## Description of the task
Copy each of the following items word for word.
╭──
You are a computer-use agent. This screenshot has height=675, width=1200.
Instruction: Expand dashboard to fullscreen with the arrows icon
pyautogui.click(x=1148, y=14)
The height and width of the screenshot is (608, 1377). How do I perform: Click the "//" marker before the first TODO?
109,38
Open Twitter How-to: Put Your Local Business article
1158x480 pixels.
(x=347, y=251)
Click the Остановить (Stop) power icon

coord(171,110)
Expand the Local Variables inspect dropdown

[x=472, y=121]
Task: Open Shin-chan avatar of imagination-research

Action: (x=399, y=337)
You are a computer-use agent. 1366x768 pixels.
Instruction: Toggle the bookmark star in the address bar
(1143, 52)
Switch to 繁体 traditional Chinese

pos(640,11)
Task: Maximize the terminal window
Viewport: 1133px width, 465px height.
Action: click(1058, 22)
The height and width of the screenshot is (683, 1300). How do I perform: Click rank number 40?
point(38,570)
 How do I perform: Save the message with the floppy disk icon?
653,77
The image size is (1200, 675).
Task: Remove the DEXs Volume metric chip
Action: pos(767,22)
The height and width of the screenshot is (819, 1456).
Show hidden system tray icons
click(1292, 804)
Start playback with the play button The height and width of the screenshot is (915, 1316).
╰──
## Exercise result
You are a computer-use agent. This screenshot has height=675, width=1200.
Instruction: Expand dashboard to fullscreen with the arrows icon
pyautogui.click(x=1148, y=14)
The height and width of the screenshot is (608, 1377). How do I perform: Click the "//" marker before the first TODO?
109,38
Open Twitter How-to: Put Your Local Business article
1158x480 pixels.
(x=347, y=251)
Click the Остановить (Stop) power icon

coord(171,110)
Expand the Local Variables inspect dropdown

[x=472, y=121]
Task: Open Shin-chan avatar of imagination-research

Action: (x=399, y=337)
You are a computer-use agent. 1366x768 pixels.
Instruction: Toggle the bookmark star in the address bar
(1143, 52)
Switch to 繁体 traditional Chinese

pos(640,11)
Task: Maximize the terminal window
Viewport: 1133px width, 465px height.
Action: click(1058, 22)
The height and width of the screenshot is (683, 1300). How do I perform: Click rank number 40?
point(38,570)
 How do I perform: Save the message with the floppy disk icon?
653,77
The image size is (1200, 675).
Task: Remove the DEXs Volume metric chip
Action: pos(767,22)
The height and width of the screenshot is (819, 1456).
Show hidden system tray icons
click(1292, 804)
Start playback with the play button The height and width of the screenshot is (915, 1316).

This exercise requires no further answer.